== ACTION ITEM ==
Retype the line with "Instruction: Open the RESOURCES menu item" exactly. Then retype every line after it through the end of the entries below, and nothing more, leaving out pictures.

(Saved entries)
*****
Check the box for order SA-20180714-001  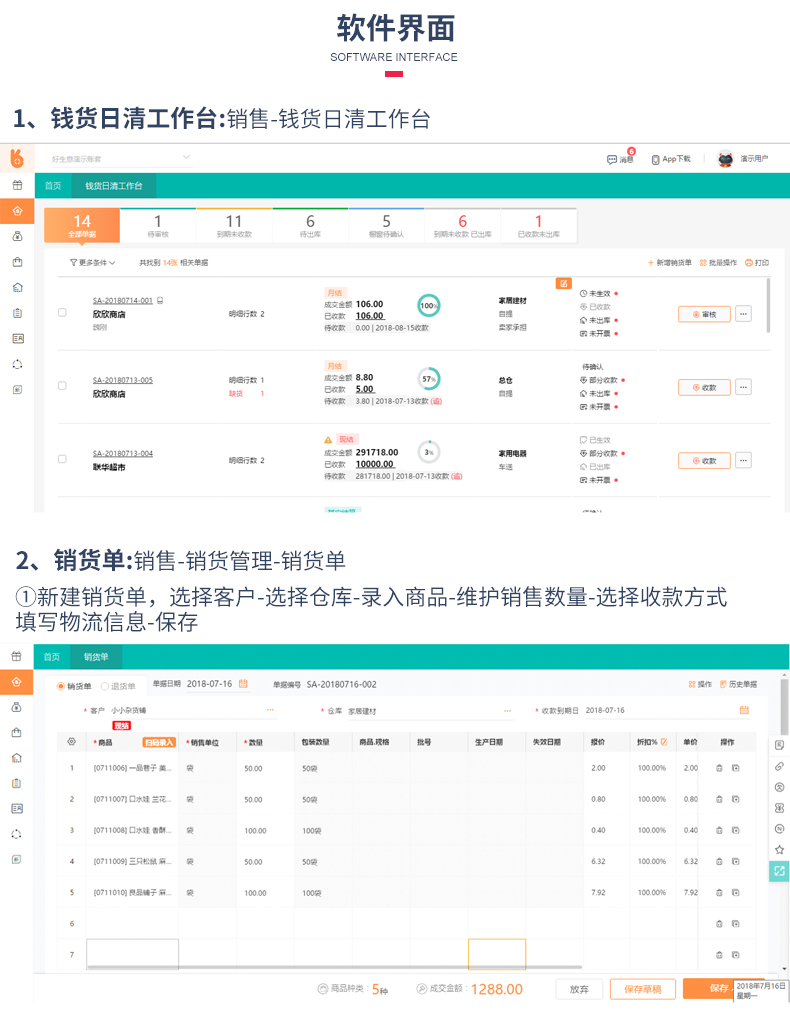(x=62, y=313)
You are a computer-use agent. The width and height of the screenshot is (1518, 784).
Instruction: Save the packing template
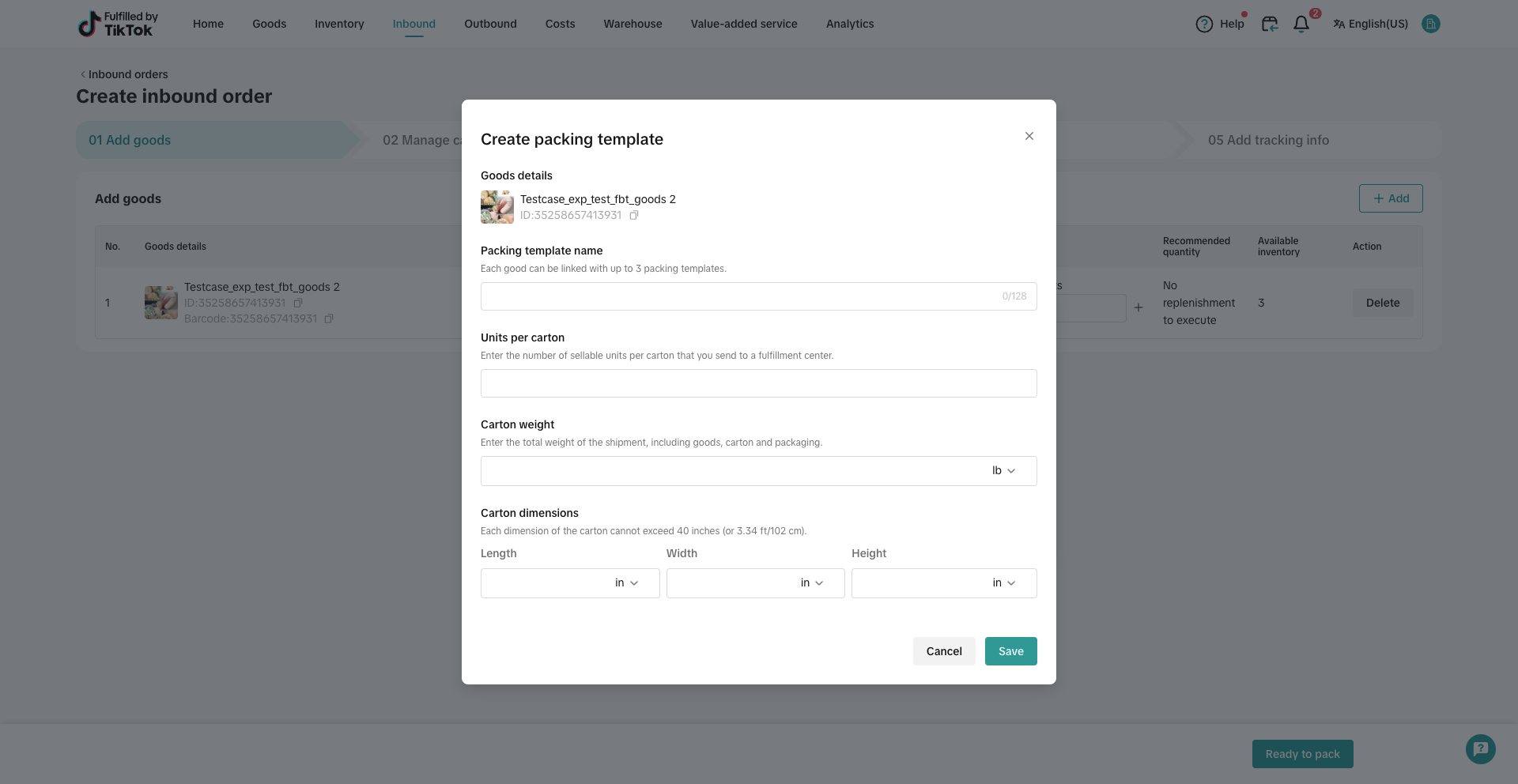pyautogui.click(x=1010, y=651)
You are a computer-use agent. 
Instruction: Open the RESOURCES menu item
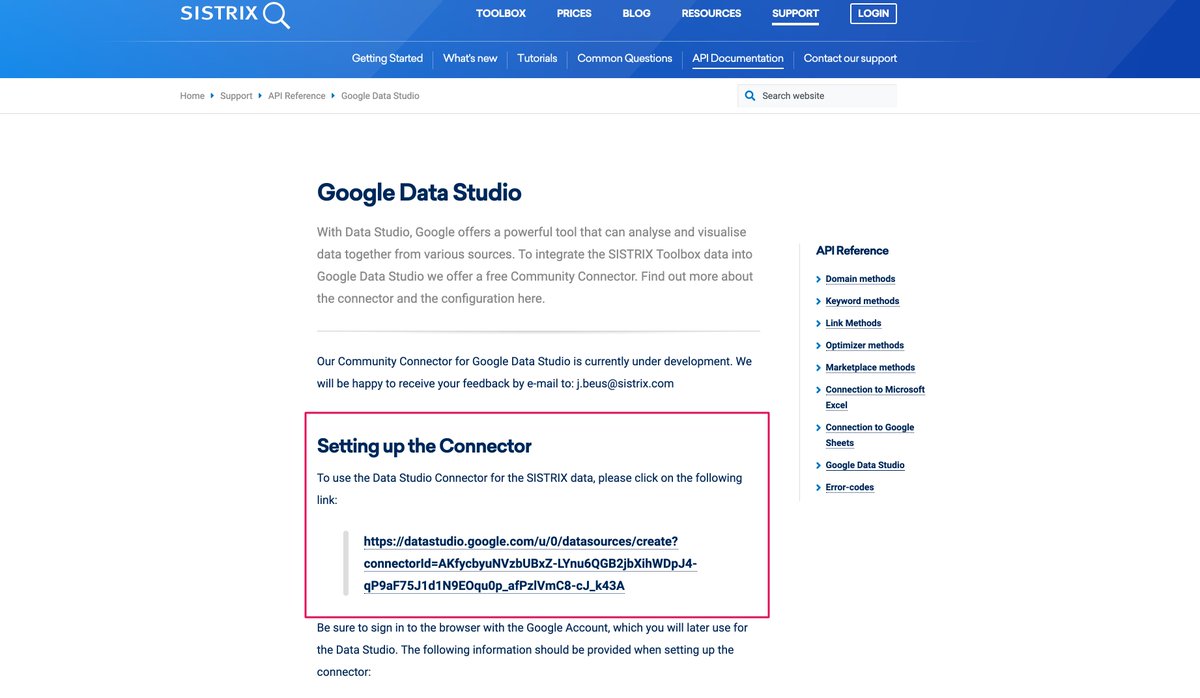711,13
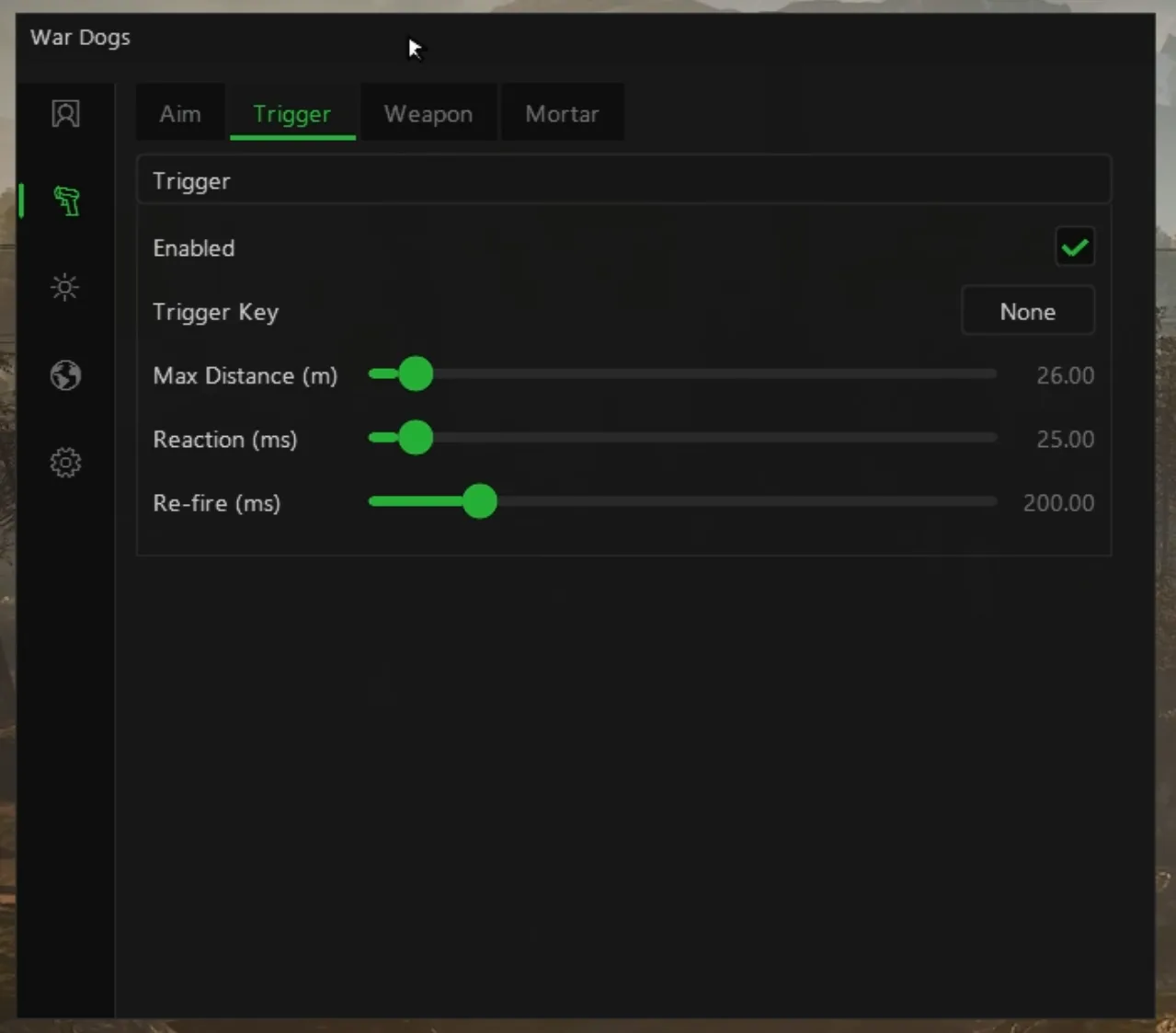Click the War Dogs window title
Screen dimensions: 1176x1033
point(80,38)
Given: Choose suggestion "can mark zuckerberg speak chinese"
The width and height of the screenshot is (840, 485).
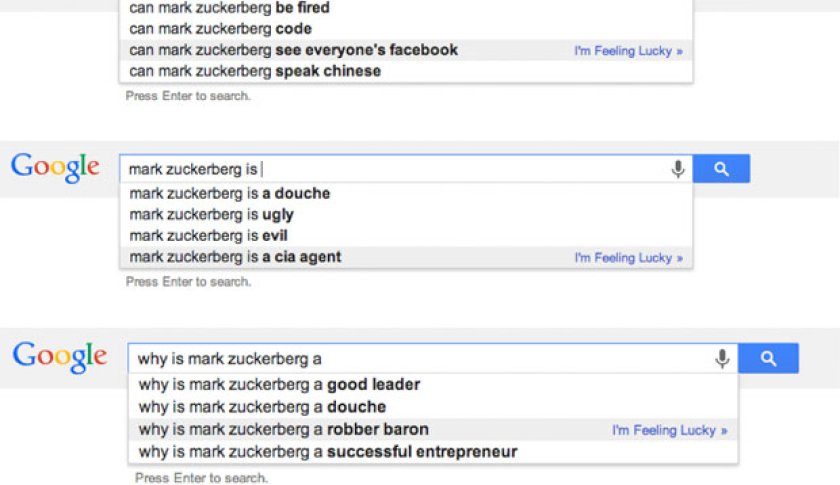Looking at the screenshot, I should pyautogui.click(x=255, y=71).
*****
== PROBLEM SOLUTION ==
Instruction: Open the RESOURCES menu item
711,13
Click the War Dogs window title
Screen dimensions: 1176x1033
point(80,38)
Given: Choose suggestion "can mark zuckerberg speak chinese"
The width and height of the screenshot is (840, 485).
Looking at the screenshot, I should pyautogui.click(x=255, y=71).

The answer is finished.